After putting CodeFormer through various restoration scenarios, I'm impressed with how well it handles the job. It's one of those tools that actually delivers on what it promises—turning genuinely unusable photos into something you'd be happy to share.

The tool strikes a nice balance between being powerful enough for serious restoration work and accessible enough that you don't need a computer science degree to use it. Whether you go with the local setup for full control or stick with online platforms for convenience, the results are consistently solid.

What I appreciate most is the flexibility. The weight parameter gives you real control over how aggressive the restoration gets, which matters when you're working with family photos that have sentimental value. Sometimes you want maximum enhancement, other times you just need to clean things up without changing the character of the original image.

I've tested plenty of photo restoration tools over the past year, and CodeFormer has earned its spot in my regular toolkit. It's particularly good for batch processing—I recently used it to clean up about 50 old family photos in one go, and the consistency was impressive.

The key is experimenting with those weight settings until you find what works for your specific photos. Lower values around 0.5 work great when you want maximum quality improvement, while higher values preserve more of the original character. Once you get the hang of it, you'll have those dusty album photos looking sharp again.

Key Takeaways

Transform your blurry, damaged photos into crystal-clear portraits using CodeFormer, an AI-powered face restoration tool that's both affordable and highly effective.
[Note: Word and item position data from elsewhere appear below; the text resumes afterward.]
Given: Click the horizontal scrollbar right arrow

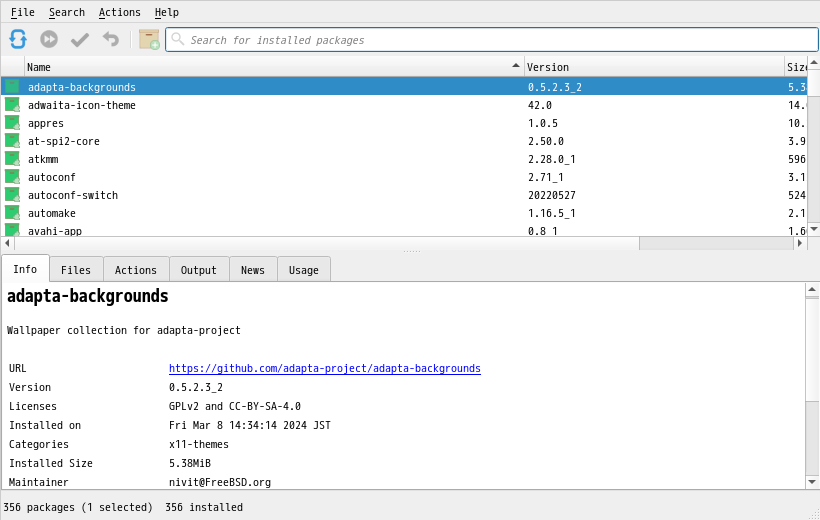Looking at the screenshot, I should pyautogui.click(x=800, y=243).
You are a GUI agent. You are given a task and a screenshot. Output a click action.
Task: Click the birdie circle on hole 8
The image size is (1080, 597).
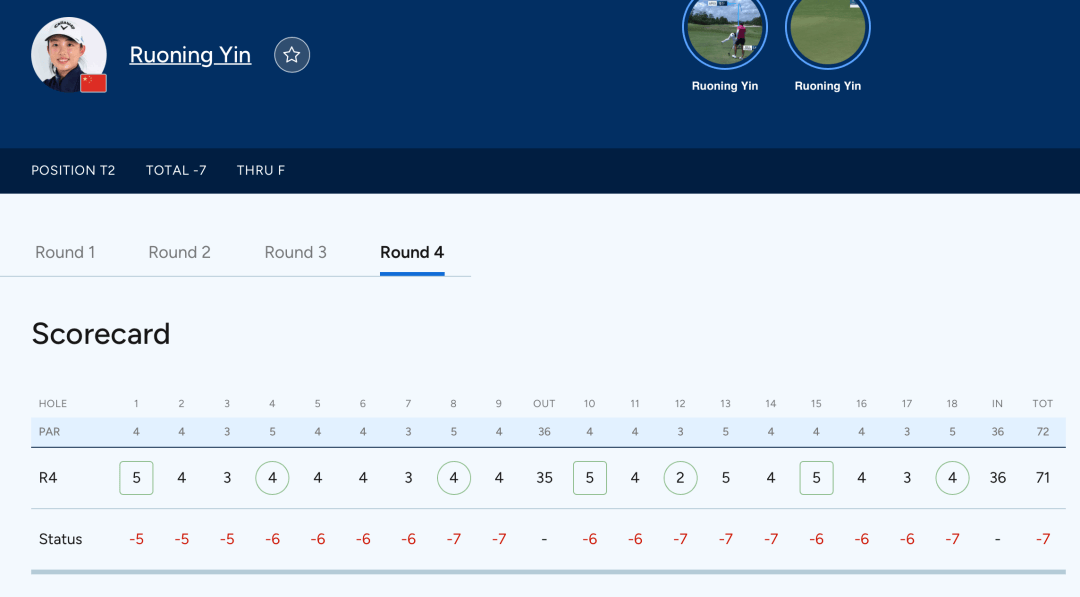[454, 478]
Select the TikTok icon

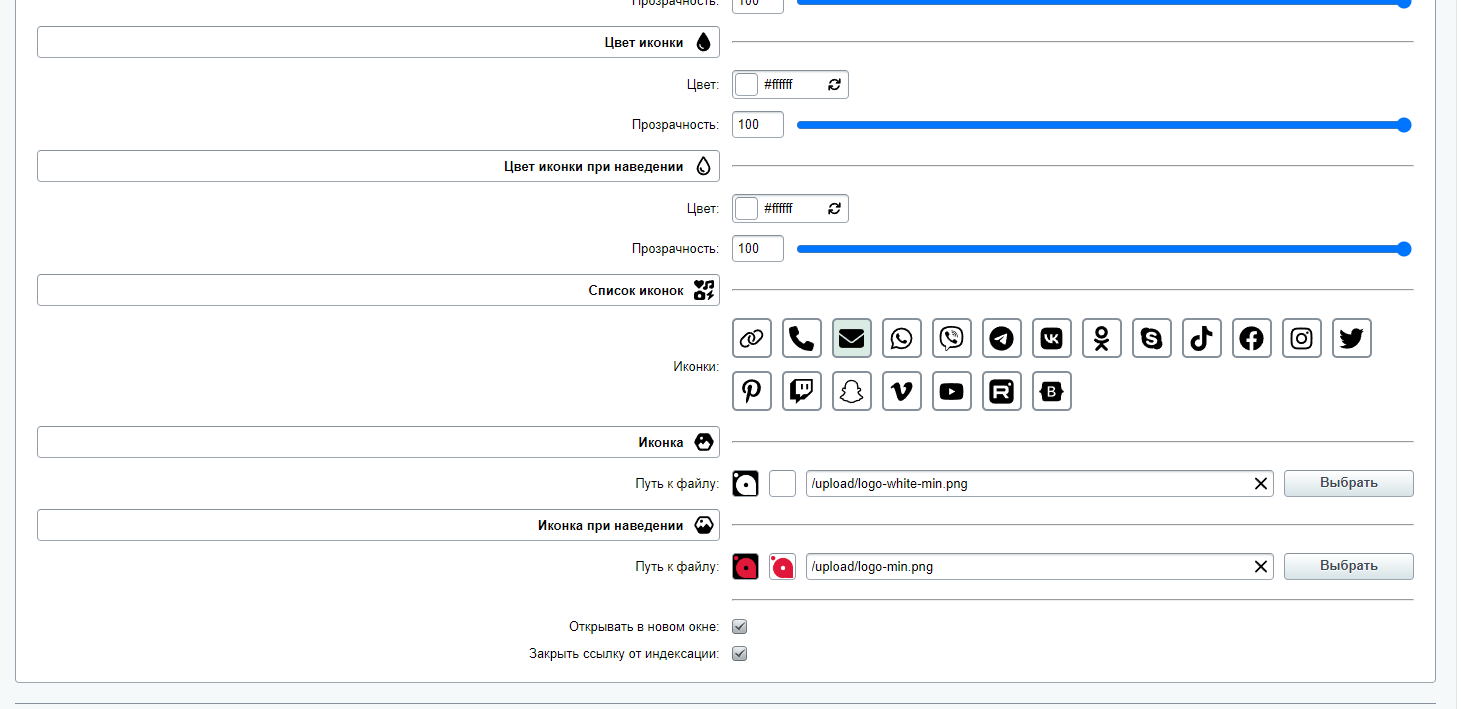click(x=1201, y=339)
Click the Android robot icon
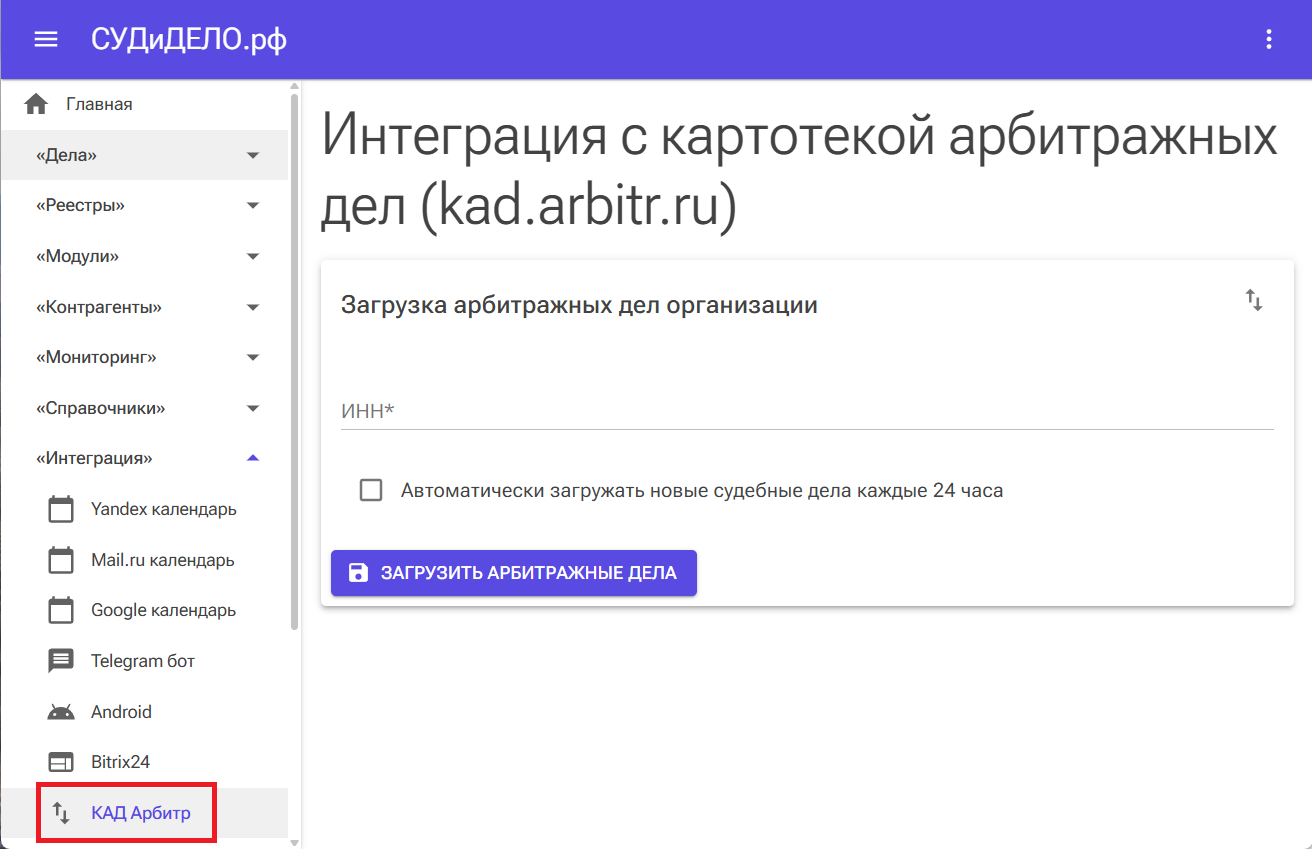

Ultra-affordable processing: At just $0.0027 per run on Replicate, you can restore about 370 photos for only $1 with 3-second processing speed.
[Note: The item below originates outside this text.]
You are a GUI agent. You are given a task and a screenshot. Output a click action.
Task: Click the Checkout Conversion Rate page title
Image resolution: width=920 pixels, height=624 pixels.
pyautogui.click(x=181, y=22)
Flexible installation options: Choose between local setup for maximum control or convenient online platforms like Replicate and Hugging Face Space.

Master the fidelity weight parameter: Use lower values (0.5) for higher quality enhancement or higher values (0.7-1.0) to preserve original image characteristics.
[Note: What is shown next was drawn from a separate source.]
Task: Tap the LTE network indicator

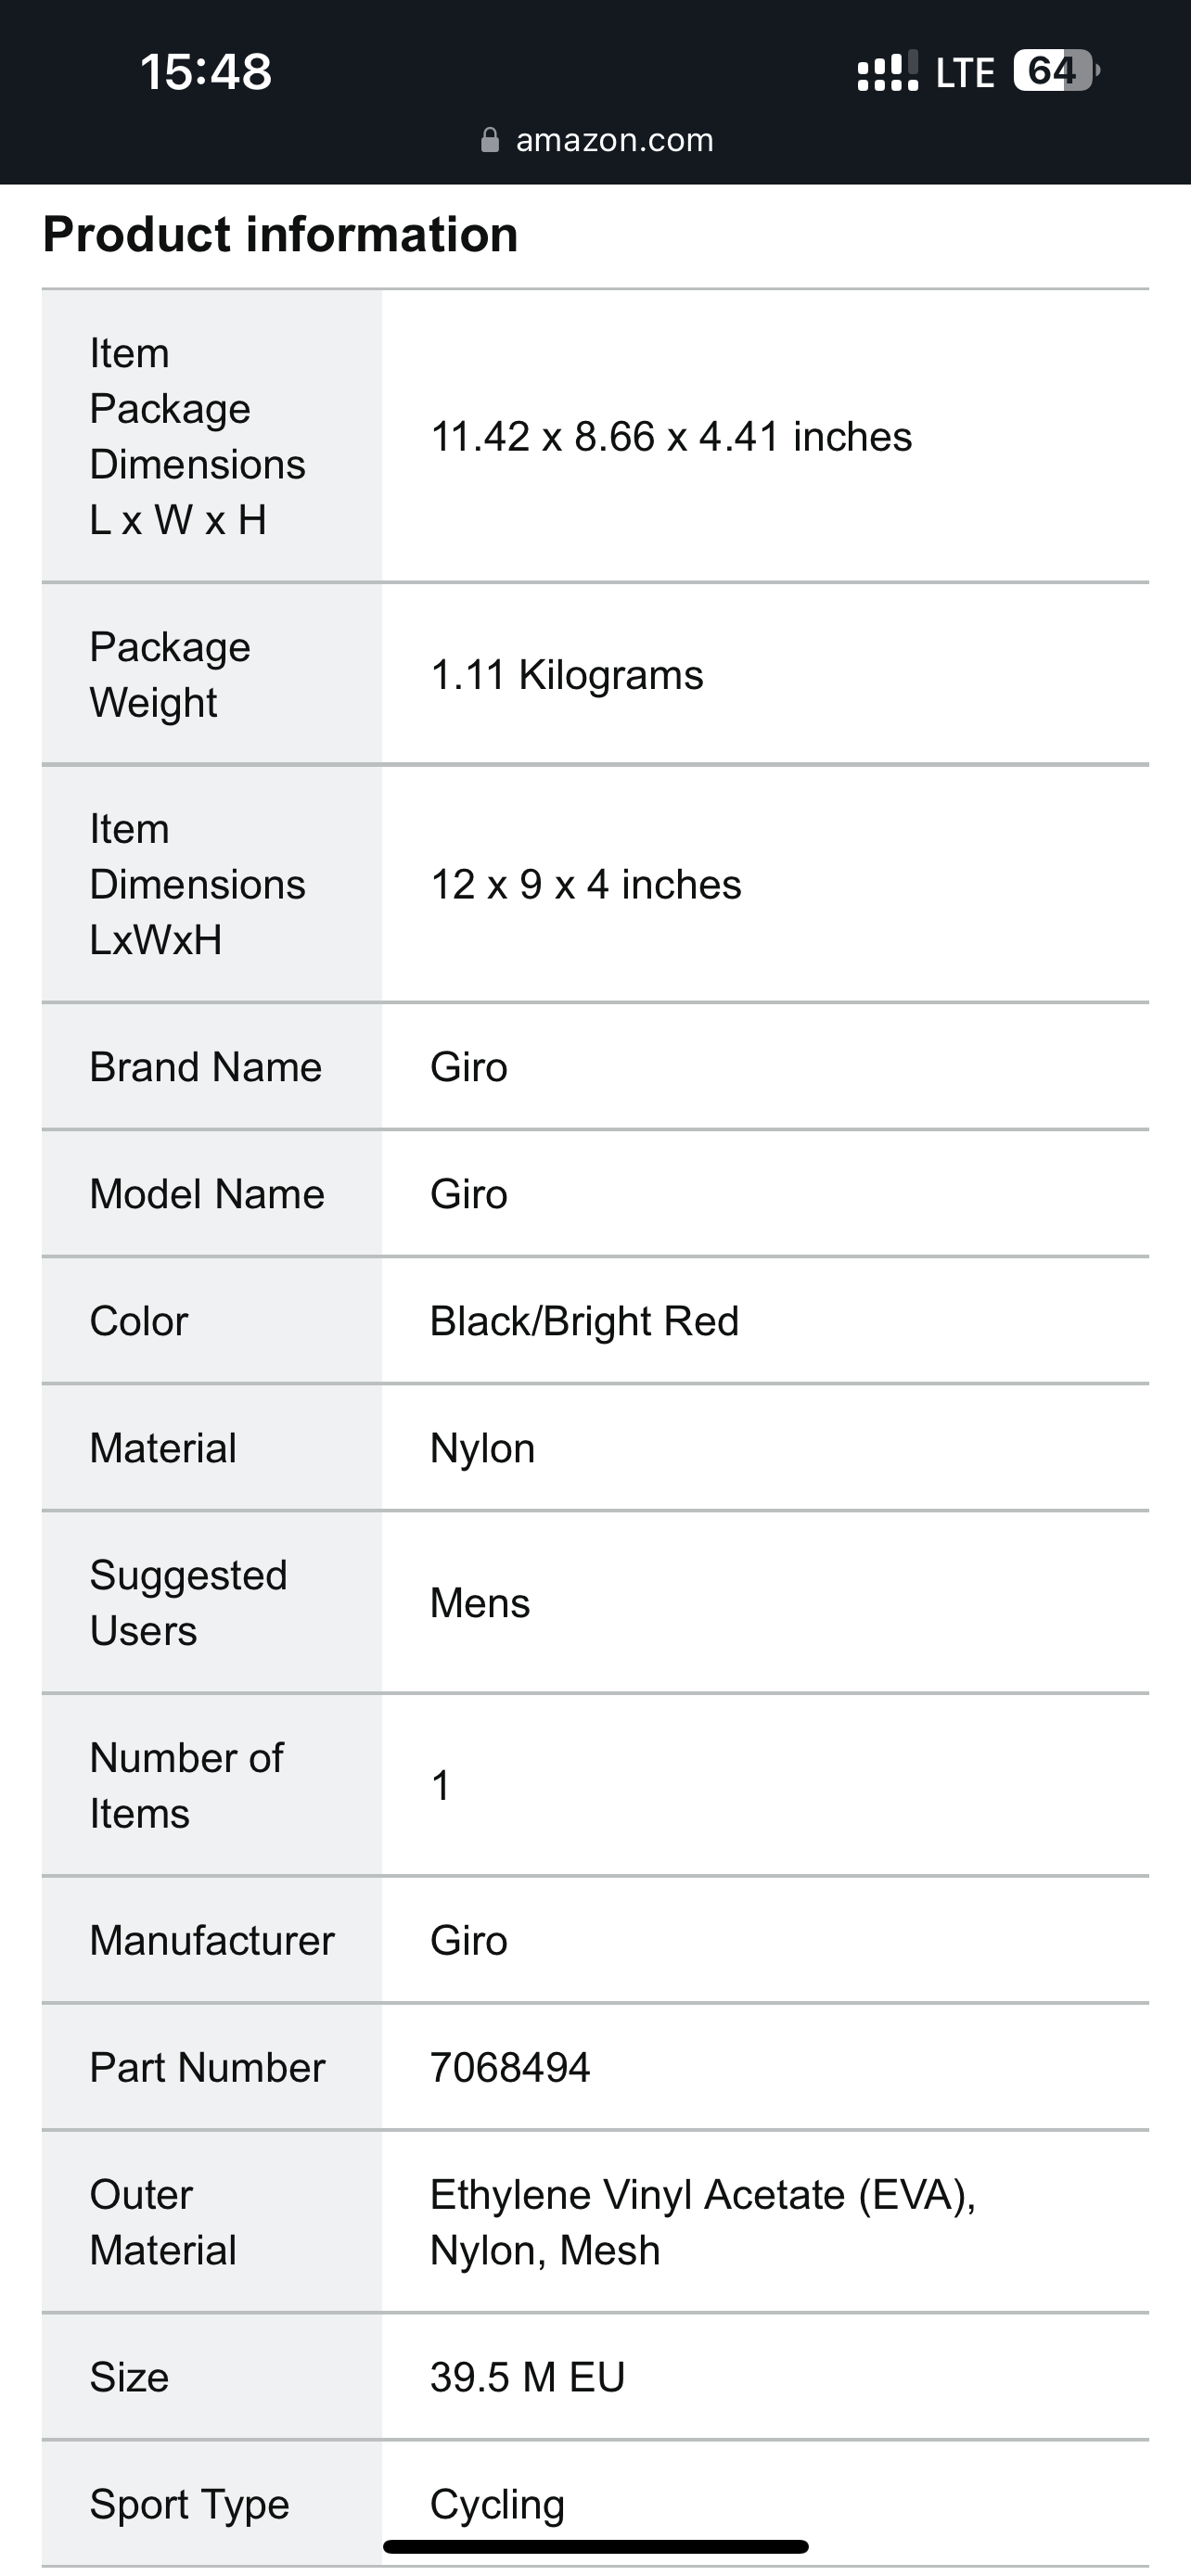Action: tap(965, 73)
Beyond basic restoration: Access advanced features like face inpainting for damaged areas and colorization to bring black-and-white photos to life.

Versatile media support: Process individual images, batch folders, or entire videos with background upsampling for comprehensive enhancement.

CodeFormer's proven track record of 46.5 million runs across 20+ platforms demonstrates its reliability for both professional photographers and personal photo restoration projects.

FAQs

Q1. How effective is CodeFormer in restoring blurry images? CodeFormer is highly effective in restoring blurry images. It uses advanced AI algorithms to enhance image quality, sharpen details, and reduce blurriness while maintaining a balance between improvement and preservation of the original image characteristics.

Q2. What is the cost of using CodeFormer for photo restoration? CodeFormer is very affordable. On platforms like Replicate, it costs approximately $0.0027 per run, which means you can process about 370 photos for just $1. This makes it accessible for both personal and professional use.

Q3. Can CodeFormer be used for enhancing video quality? Yes, CodeFormer can be used to enhance video quality. After installing ffmpeg, you can process video files (mp4, mov, or avi) using a specific command that includes background upsampling and face enhancement features.

Q4. What is the fidelity weight parameter in CodeFormer, and how does it work? The fidelity weight parameter in CodeFormer, ranging from 0 to 1, controls the balance between enhancement quality and original image preservation. Lower values (around 0.5) produce higher-quality outcomes with better details, while higher values (0.7-1.0) maintain greater fidelity to the original image.

Q5. Are there any online options available for using CodeFormer? Yes, there are several online options for using CodeFormer. These include Replicate, which processes images in about 3 seconds per prediction, Hugging Face Space, which offers a free online demo, and integration with Stable Diffusion WebUI. These platforms make CodeFormer easily accessible without local installation.